▶ _YOUR GOAL_: An exact copy of every entry is the required answer.

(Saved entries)

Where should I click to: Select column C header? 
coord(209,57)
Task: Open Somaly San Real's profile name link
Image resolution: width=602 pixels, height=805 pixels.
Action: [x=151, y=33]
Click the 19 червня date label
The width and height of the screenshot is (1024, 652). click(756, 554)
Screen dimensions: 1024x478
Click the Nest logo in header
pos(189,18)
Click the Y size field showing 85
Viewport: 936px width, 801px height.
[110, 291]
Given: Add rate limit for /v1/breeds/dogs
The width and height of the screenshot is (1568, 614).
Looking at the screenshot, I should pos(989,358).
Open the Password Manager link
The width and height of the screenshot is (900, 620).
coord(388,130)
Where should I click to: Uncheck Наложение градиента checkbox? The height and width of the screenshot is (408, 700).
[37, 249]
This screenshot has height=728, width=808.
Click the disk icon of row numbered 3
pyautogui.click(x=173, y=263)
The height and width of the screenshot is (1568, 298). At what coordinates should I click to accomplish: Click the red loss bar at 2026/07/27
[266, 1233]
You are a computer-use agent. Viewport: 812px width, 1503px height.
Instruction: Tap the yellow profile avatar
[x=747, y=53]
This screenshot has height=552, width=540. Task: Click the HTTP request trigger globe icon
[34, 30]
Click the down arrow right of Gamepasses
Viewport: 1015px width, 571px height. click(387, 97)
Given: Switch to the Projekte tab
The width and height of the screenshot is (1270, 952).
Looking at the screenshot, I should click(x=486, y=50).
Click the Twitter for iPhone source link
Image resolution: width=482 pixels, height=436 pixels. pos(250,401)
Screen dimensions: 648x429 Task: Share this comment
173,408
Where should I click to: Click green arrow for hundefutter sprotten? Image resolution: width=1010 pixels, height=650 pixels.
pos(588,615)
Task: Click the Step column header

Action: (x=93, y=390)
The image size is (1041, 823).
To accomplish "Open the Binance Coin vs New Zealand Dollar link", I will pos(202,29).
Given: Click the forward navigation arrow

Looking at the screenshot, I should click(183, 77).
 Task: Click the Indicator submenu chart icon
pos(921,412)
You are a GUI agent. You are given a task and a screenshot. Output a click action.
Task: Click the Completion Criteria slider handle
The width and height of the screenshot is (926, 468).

▶ _RESULT_:
Where should I click to: Select column C header? 
coord(209,57)
Task: Open Somaly San Real's profile name link
Image resolution: width=602 pixels, height=805 pixels.
Action: [x=151, y=33]
Click the 19 червня date label
The width and height of the screenshot is (1024, 652). click(756, 554)
Screen dimensions: 1024x478
Click the Nest logo in header
pos(189,18)
Click the Y size field showing 85
Viewport: 936px width, 801px height.
[110, 291]
Given: Add rate limit for /v1/breeds/dogs
The width and height of the screenshot is (1568, 614).
Looking at the screenshot, I should pos(989,358).
Open the Password Manager link
The width and height of the screenshot is (900, 620).
coord(388,130)
Where should I click to: Uncheck Наложение градиента checkbox? The height and width of the screenshot is (408, 700).
[37, 249]
This screenshot has height=728, width=808.
Click the disk icon of row numbered 3
pyautogui.click(x=173, y=263)
The height and width of the screenshot is (1568, 298). At what coordinates should I click to accomplish: Click the red loss bar at 2026/07/27
[266, 1233]
You are a computer-use agent. Viewport: 812px width, 1503px height.
Instruction: Tap the yellow profile avatar
[x=747, y=53]
This screenshot has height=552, width=540. Task: Click the HTTP request trigger globe icon
[34, 30]
Click the down arrow right of Gamepasses
Viewport: 1015px width, 571px height. click(387, 97)
Given: Switch to the Projekte tab
The width and height of the screenshot is (1270, 952).
Looking at the screenshot, I should click(x=486, y=50).
Click the Twitter for iPhone source link
Image resolution: width=482 pixels, height=436 pixels. pos(250,401)
Screen dimensions: 648x429 Task: Share this comment
173,408
Where should I click to: Click green arrow for hundefutter sprotten? Image resolution: width=1010 pixels, height=650 pixels.
pos(588,615)
Task: Click the Step column header

Action: (x=93, y=390)
The image size is (1041, 823).
To accomplish "Open the Binance Coin vs New Zealand Dollar link", I will pos(202,29).
Given: Click the forward navigation arrow

Looking at the screenshot, I should click(183, 77).
 Task: Click the Indicator submenu chart icon
pos(921,412)
You are a GUI agent. You are given a task and a screenshot. Output a click action.
Task: Click the Completion Criteria slider handle
The width and height of the screenshot is (926, 468).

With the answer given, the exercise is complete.